What the Concept Does

  1. It articulates the syllogism as the truth of judgment. Judgment's external connection is mediated through a middle term.
  2. It generates the three-class ladder — Daseyns / Reflexions / Notwendigkeits — as dialectical movement, not taxonomy.
  3. It supplies the Mitte des Schlusses diagnostic. A relation is fully rational only when each of its three terms can be the middle of the other two.
  4. It refutes Aristotle's syllogistic as final. Praised as "ein unendliches Verdienst" but characterized as "naturhistorische Beschreibung" — descriptive, not genetic.
  5. It transitions into Objectivität. The disjunctive syllogism dissolves the form-content split and opens the second moment of GW 12.
  6. It supplies the political-mechanism analogy (p. 152) and the life-syllogism (p. 192) — the syllogistic structure as ubiquitous architecture.

What It Rejects

  • The Aristotelian syllogistic as final categorial structure — "naturhistorische Beschreibung," not genetic.
  • The post-Wolffian formal-logical syllogistic as adequate to rational structure.
  • The dead-letter reading of the syllogistic figures (BAE, etc.) as exhausting the syllogism's content.
  • The picture of the middle term as merely formal — the middle is the operative locus of mediation.

Connections

  • is the third moment of Subjectivität in the Doctrine of the Concept
  • generates the three classes Daseyns / Reflexions / Notwendigkeits
  • transitions into Objectivität (the disjunctive syllogism dissolves the form-content split)
  • applies to the political-mechanism analogy (p. 152) — government / citizens / needs as syllogism
  • applies to the life-syllogism (p. 192) — Sensibility / Irritability / Reproduction
  • is structured by U / P / I — the three syllogistic terms are U/P/I in their fullest mediation
  • engages Aristotle's syllogistic — "ein unendliches Verdienst" but only "naturhistorische Beschreibung"
  • is the truth of Urtheil — judgment's external connection mediated through a middle term

Open Questions

  • Does Hegel's "everything rational is a syllogism" survive contemporary logic (predicate calculus, modal logic, intuitionistic logic, dependent type theory)?
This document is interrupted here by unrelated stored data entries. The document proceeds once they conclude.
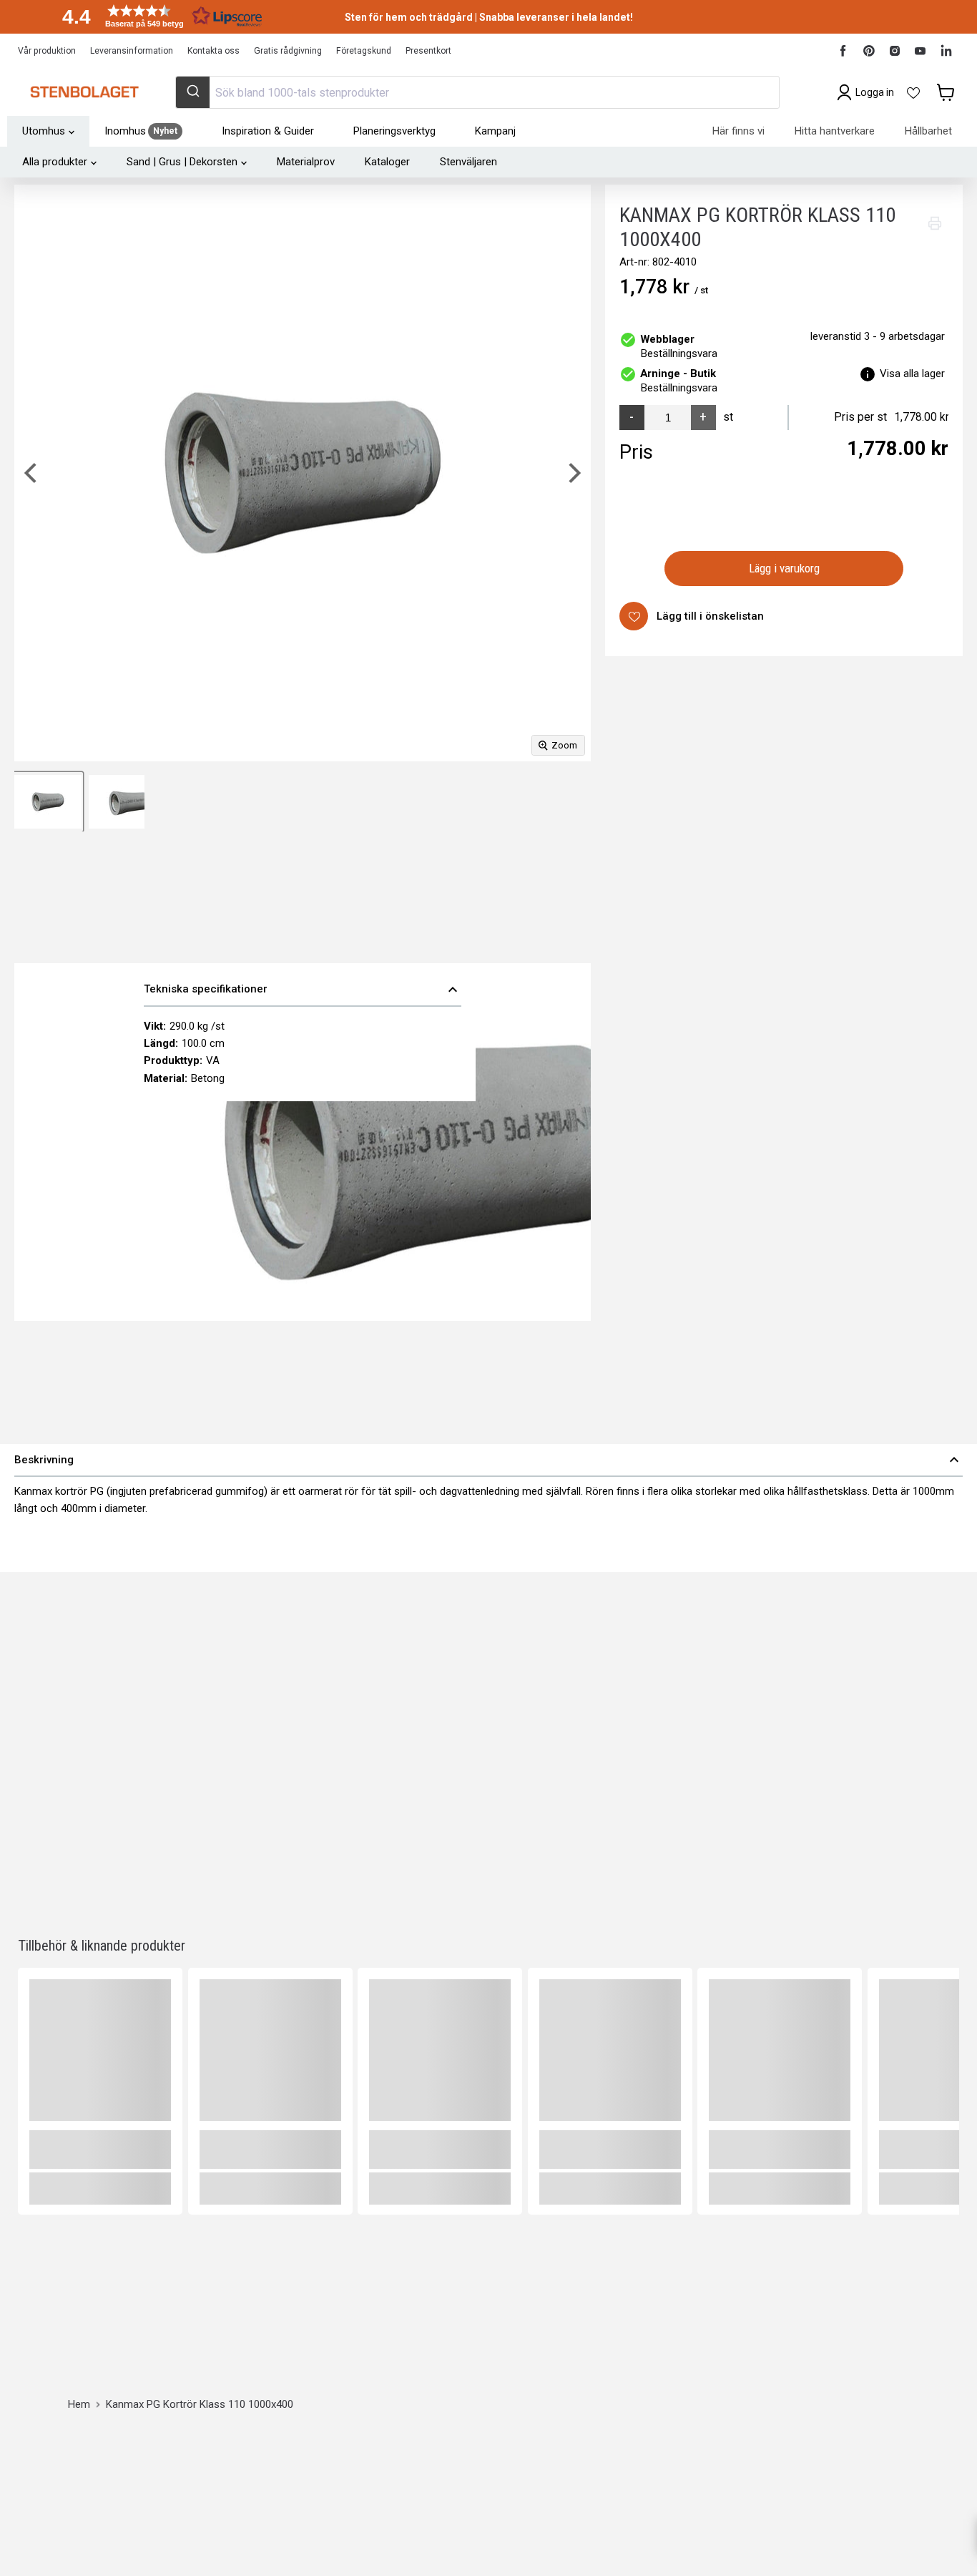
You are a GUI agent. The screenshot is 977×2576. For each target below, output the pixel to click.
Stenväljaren (468, 161)
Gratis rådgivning (288, 51)
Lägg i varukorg (784, 568)
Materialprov (306, 161)
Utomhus (43, 131)
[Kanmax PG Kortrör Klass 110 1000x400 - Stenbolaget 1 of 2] (48, 801)
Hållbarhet (928, 131)
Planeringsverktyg (394, 131)
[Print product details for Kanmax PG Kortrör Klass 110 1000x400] (935, 223)
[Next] (573, 473)
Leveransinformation (131, 51)
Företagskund (363, 51)
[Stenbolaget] (84, 92)
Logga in (874, 92)
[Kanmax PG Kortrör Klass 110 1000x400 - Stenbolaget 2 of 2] (116, 801)
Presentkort (428, 51)
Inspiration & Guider (268, 131)
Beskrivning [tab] (488, 1459)
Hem (79, 2404)
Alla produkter (54, 161)
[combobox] (477, 92)
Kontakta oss (213, 51)
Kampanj (495, 131)
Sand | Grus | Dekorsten (182, 161)
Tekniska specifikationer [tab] (302, 989)
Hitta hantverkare (835, 131)
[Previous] (32, 473)
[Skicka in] (193, 92)
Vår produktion (47, 51)
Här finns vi (738, 131)
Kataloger (387, 161)
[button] (157, 16)
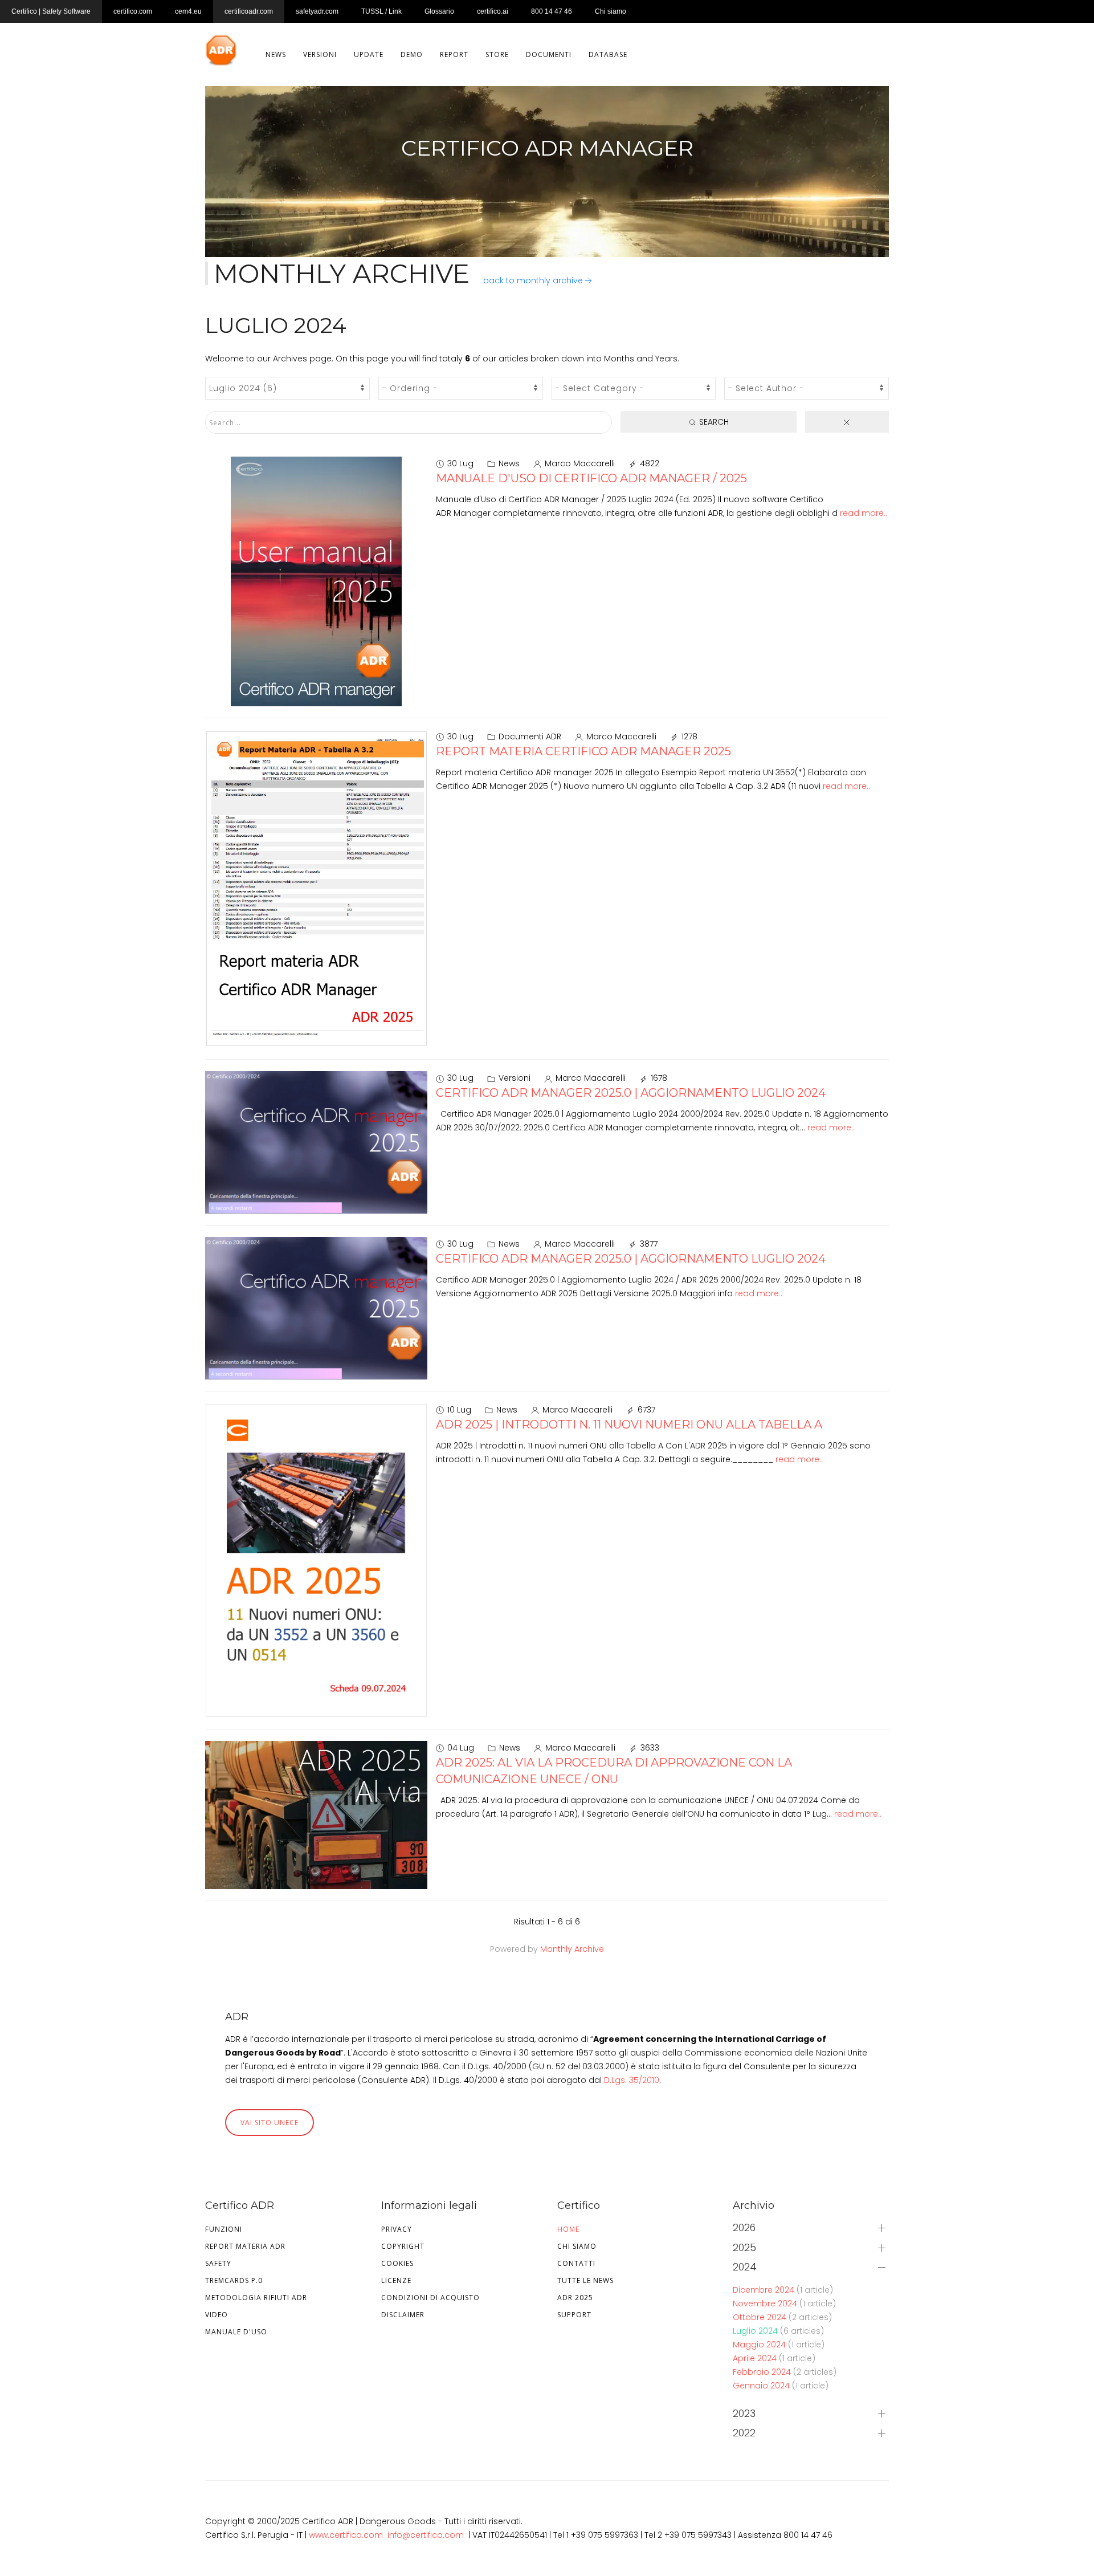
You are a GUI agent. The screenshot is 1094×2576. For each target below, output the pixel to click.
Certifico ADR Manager (547, 148)
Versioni (320, 54)
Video (216, 2314)
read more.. (863, 513)
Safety (218, 2263)
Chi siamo (577, 2246)
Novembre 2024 (766, 2303)
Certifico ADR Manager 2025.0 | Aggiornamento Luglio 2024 (631, 1093)
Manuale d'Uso (236, 2332)
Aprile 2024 (756, 2358)
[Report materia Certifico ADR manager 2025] (316, 888)
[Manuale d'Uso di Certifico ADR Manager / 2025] (316, 581)
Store (497, 54)
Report (454, 54)
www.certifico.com (346, 2535)
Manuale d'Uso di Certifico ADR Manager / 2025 (591, 478)
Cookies (397, 2263)
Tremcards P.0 (234, 2280)
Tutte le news (585, 2280)
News (276, 54)
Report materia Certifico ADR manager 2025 (583, 751)
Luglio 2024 (756, 2331)
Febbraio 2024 (763, 2372)
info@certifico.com (425, 2535)
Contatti (576, 2263)
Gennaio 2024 (762, 2385)
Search (713, 422)
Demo (412, 54)
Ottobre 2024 (761, 2317)
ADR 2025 (575, 2297)
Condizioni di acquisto (430, 2297)
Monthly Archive (572, 1949)
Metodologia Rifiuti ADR (256, 2297)
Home (568, 2229)
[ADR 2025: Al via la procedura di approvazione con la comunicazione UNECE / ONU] (316, 1814)
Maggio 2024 (760, 2344)
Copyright (402, 2246)
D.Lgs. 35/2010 (631, 2080)
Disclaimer (402, 2314)
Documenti (549, 54)
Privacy (396, 2229)
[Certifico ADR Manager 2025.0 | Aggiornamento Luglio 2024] (316, 1141)
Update (368, 54)
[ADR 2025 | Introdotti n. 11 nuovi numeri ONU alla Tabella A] (316, 1559)
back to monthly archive (533, 280)
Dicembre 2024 (765, 2290)
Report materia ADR (245, 2246)
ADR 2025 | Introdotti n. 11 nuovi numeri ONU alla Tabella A (629, 1424)
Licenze (396, 2280)
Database (608, 54)
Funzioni (223, 2229)
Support (574, 2314)
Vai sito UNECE (269, 2122)
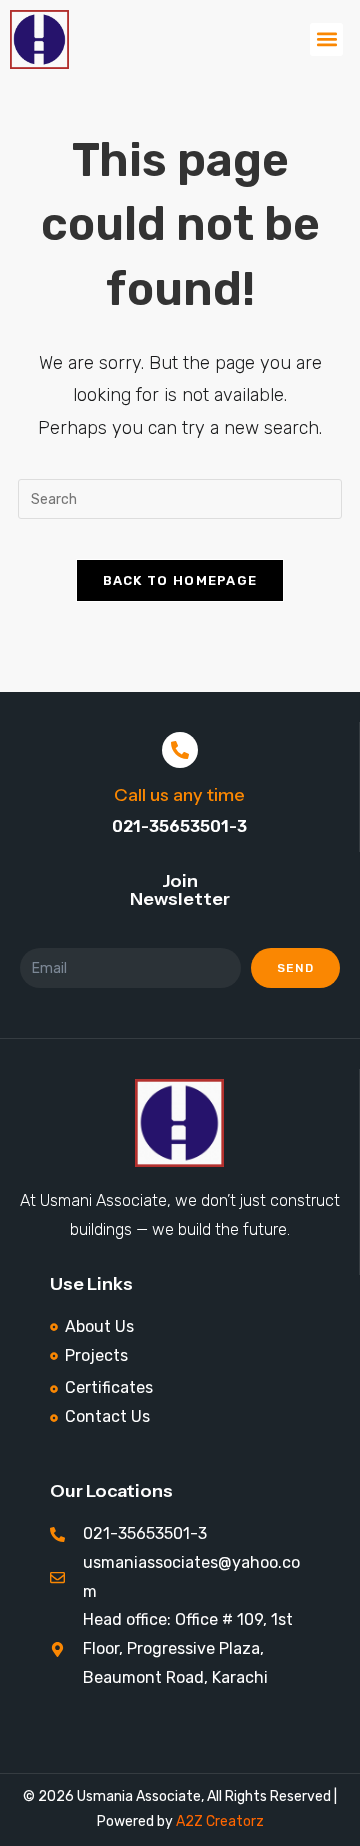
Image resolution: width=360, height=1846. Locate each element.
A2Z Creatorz (220, 1821)
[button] (326, 39)
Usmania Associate (137, 1796)
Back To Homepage (180, 580)
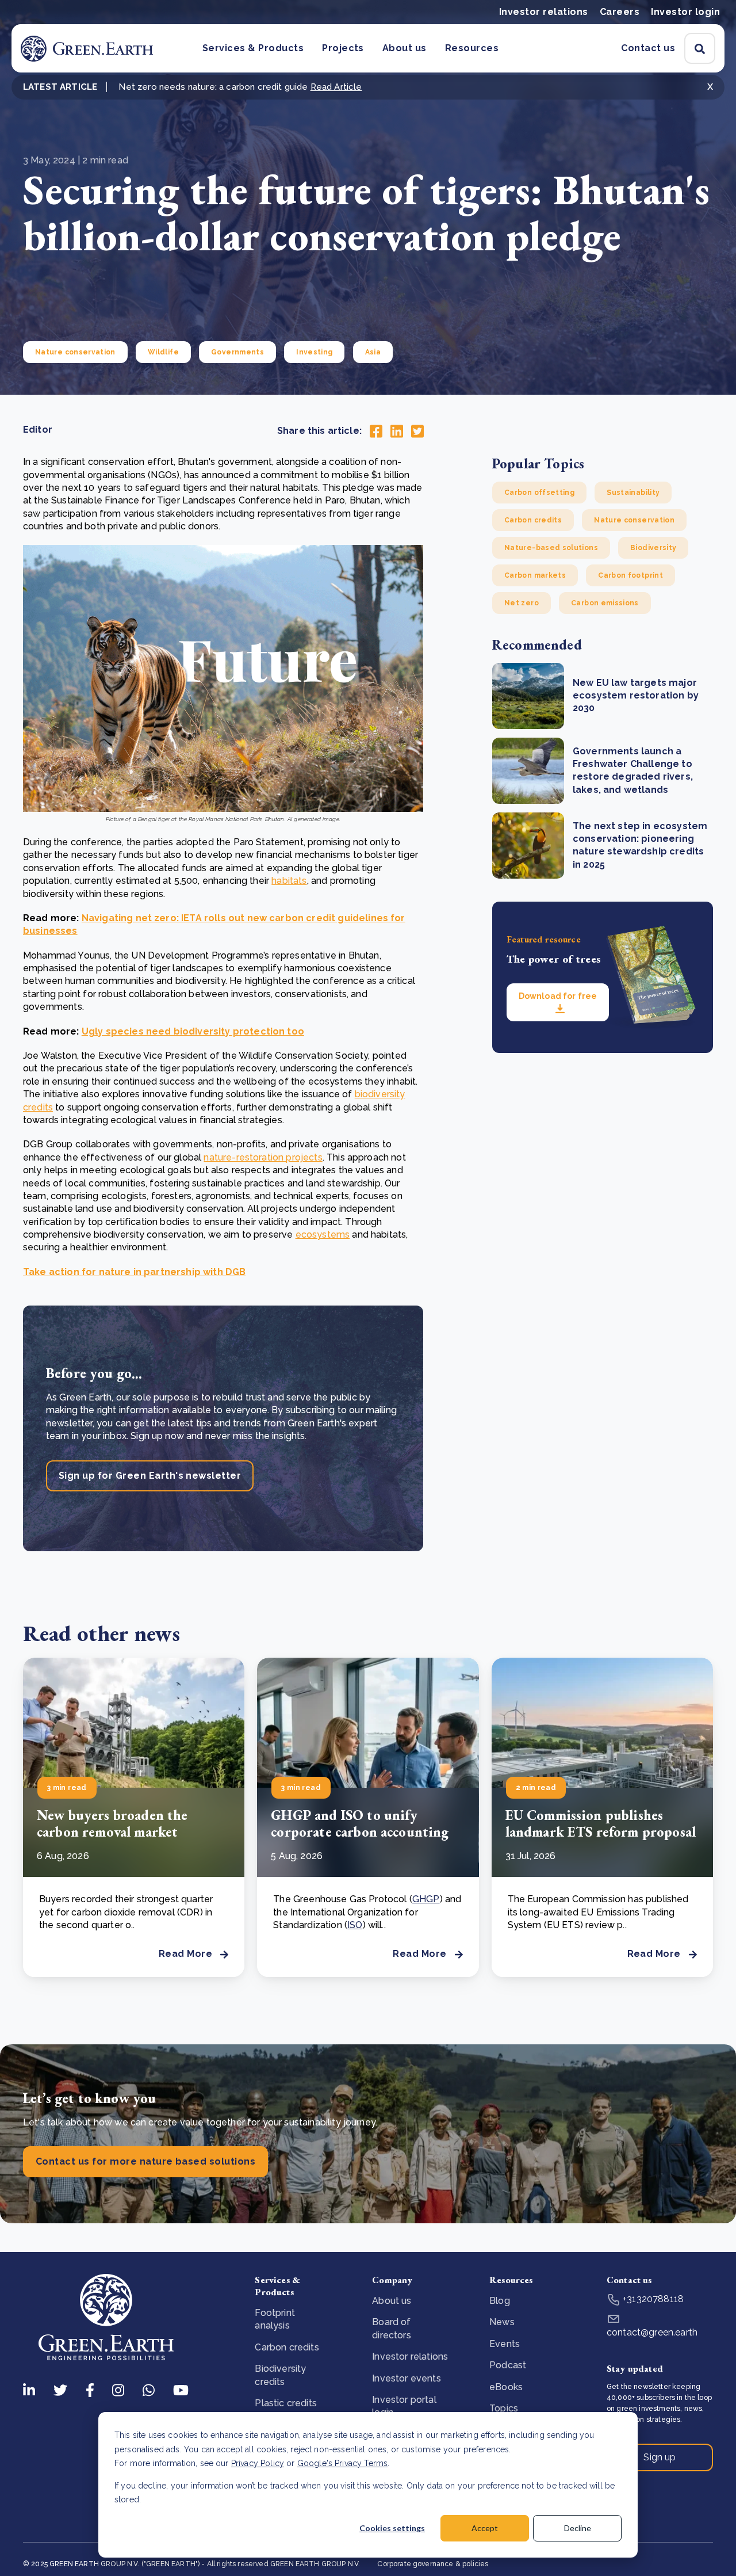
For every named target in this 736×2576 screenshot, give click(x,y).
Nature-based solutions (551, 548)
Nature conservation (75, 352)
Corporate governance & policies (432, 2564)
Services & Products (253, 48)
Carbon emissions (605, 603)
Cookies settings (392, 2528)
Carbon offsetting (539, 493)
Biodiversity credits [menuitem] (280, 2375)
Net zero (521, 603)
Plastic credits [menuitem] (285, 2403)
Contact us (648, 48)
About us (404, 48)
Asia (373, 352)
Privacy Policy (257, 2463)
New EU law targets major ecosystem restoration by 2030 (636, 695)
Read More (185, 1953)
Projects (343, 48)
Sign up (659, 2457)
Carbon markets (535, 575)
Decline (577, 2528)
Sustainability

The Hegelian syllogism is not equivalent to the Aristotelian-Boolean syllogism contemporary logic supersedes.
  • Is the Mitte des Schlusses diagnostic genuinely applicable beyond syllogistic logic? The political-mechanism analogy and the life-syllogism extend the diagnostic across domains; whether the extension is principled or analogical is contested.
  • What is the relation between Hegel's syllogism and Kant's "Triplicität der Kategorien"? Kant's triadic structure of the categories has a structurally proximate role; the comparison is open.

Sources

  • hegel-1816-wdl-begriff — primary locus: GW 12 pp. 90–125 (the whole third chapter of Subjectivität). Anmerkung to Aristotle's syllogistic at pp. 106–110 ("ein unendliches Verdienst", "naturhistorische Beschreibung"). Political-mechanism analogy at p. 152. Life-syllogism at p. 192.